Jackson continued her involvement with the NAACP Youth Council during her college education.
Jackson graduated from Savannah State University, with a B.S. in Sociology in 1968, and a M.Ed. in Political Science Education in 1972.

==Career==
Beginning her career as a social worker, Jackson joined the Economic Opportunity Authority for Savannah-Chatham County Area, Inc.

From 1971 through 2001, Edna Jackson worked for her alma mater, Savannah State University. In 1971, the president of Savannah State University, Prince Jackson, Jr., hired Edna Jackson as the director of the university’s emergency school assistant program. Edna Jackson went on to work as the director of alumni affairs and coordinator of the Elderhostel Program. She retired from her role at SSU in 2001.

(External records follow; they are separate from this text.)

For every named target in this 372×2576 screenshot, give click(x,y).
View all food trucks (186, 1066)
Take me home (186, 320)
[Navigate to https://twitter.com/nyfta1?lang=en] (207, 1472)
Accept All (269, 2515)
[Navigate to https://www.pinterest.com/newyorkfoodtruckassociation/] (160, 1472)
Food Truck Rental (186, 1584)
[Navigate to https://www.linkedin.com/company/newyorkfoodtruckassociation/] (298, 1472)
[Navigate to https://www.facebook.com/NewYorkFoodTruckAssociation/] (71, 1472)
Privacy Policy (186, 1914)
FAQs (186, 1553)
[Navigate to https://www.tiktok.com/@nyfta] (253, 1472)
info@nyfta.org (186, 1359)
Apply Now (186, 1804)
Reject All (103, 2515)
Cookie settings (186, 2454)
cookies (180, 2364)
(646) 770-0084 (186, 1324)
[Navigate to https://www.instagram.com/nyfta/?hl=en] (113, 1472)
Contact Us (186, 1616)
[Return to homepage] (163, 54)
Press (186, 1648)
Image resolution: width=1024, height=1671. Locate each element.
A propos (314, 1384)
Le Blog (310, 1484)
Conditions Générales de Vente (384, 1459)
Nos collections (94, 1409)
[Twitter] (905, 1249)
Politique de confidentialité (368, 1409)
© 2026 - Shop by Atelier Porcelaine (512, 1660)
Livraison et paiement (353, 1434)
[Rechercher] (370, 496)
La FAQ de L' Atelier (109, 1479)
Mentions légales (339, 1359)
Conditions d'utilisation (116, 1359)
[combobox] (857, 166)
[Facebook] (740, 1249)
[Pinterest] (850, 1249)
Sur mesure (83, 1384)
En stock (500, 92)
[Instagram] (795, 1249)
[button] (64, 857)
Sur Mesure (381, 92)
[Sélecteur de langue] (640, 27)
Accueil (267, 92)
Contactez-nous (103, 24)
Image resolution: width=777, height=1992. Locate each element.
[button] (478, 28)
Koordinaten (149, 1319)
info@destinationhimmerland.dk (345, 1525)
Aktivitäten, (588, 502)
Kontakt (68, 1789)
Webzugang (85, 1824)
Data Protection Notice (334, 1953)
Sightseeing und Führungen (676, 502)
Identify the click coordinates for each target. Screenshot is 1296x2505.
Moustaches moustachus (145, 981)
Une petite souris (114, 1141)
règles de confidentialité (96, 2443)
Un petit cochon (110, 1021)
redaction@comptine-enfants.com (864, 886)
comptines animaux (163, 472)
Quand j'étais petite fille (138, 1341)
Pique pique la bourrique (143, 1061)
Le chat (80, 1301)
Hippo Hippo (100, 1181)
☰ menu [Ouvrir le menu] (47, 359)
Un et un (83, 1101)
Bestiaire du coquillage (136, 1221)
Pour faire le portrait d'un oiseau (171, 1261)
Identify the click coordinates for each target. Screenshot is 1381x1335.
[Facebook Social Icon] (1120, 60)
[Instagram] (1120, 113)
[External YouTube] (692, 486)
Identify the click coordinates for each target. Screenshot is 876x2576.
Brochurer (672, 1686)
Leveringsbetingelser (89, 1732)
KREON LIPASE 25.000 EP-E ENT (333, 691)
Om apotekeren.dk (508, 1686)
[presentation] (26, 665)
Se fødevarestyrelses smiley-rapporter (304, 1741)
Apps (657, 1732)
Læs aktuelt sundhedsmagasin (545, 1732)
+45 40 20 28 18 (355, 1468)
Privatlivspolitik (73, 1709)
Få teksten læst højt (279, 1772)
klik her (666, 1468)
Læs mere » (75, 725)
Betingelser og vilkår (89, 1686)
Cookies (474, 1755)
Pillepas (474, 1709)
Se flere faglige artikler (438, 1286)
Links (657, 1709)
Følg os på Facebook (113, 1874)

Jackson's career continued in the city government of Savannah.
As described in her biography by The HistoryMakers, Jackson "served as alderman at large on the City Council of Savannah for three terms, and mayor pro tempore of Savannah for two terms. In 2012, Jackson became the first African American woman to be elected as mayor of Savannah, serving for one term."

Following a special election in 2021, Jackson won the State House District 165 seat. She was re-elected in 2022.